TruncatedNormal
- class pmrf.distributions.TruncatedNormal(loc: Array, scale: Array, low: Array, high: Array)
Bases:
AbstractProbDistributionTruncated Normal distribution with loc, scale, low, and high parameters.
Initializes a Truncated Normal distribution.
Arguments:
loc: Mean of the untruncated distribution.
scale: Standard deviation of the untruncated distribution.
low: Lower bound of the truncation.
high: Upper bound of the truncation.
- cdf(value: Array) Array
See Distribution.cdf.
- entropy() Array
Calculates the Shannon entropy (in nats).
- icdf(value: Array) Array
See Distribution.icdf.
- kl_divergence(other_dist, **kwargs) Array
Calculates the KL divergence to another distribution.
- Raises:
NotImplementedError: The KL divergence between arbitrary truncated normal distributions lacks a stable general analytical solution.
- log_cdf(value: Array) Array
See Distribution.log_cdf.
- log_prob(value: Array) Array
See Distribution.log_prob.
- log_survival_function(value: Array) Array
See Distribution.log_survival_function.
- mean() Array
Calculates the mean.
- median() Array
Calculates the median.
- mode() Array
Calculates the mode.
- sample(key: Key[jaxlib._jax.Array, '']) Array
See Distribution.sample.
- sample_and_log_prob(key: Key[jaxlib._jax.Array, '']) tuple[Array, Array]

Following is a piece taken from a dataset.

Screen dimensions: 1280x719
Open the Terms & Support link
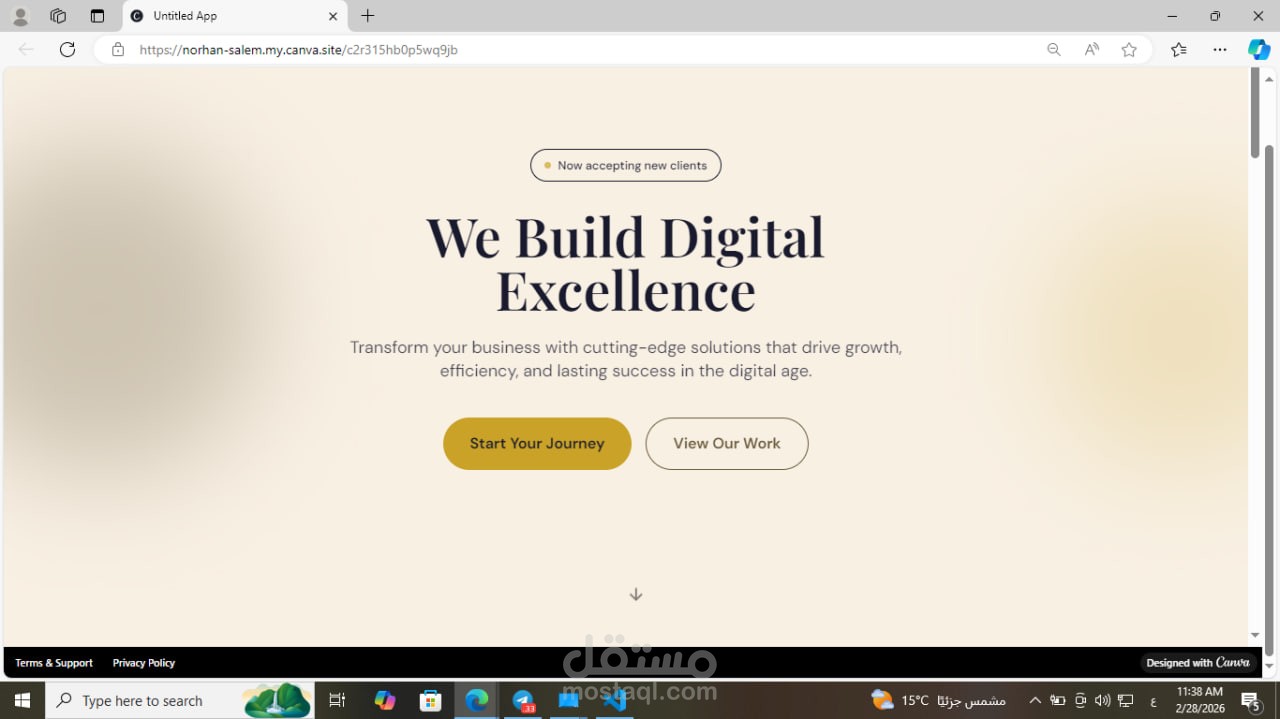point(54,663)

See Distribution.sample_and_log_prob.
- stddev() Array
Calculates the standard deviation.
- survival_function(value: Array) Array
See Distribution.survival_function.
- variance() Array
Calculates the variance.
- property event_shape: tuple[int, ...]
Shape of event of distribution samples.
- high: Array
- loc: Array
- low: Array
- scale: Array
- property support: tuple[Array, Array]
See Distribution.support.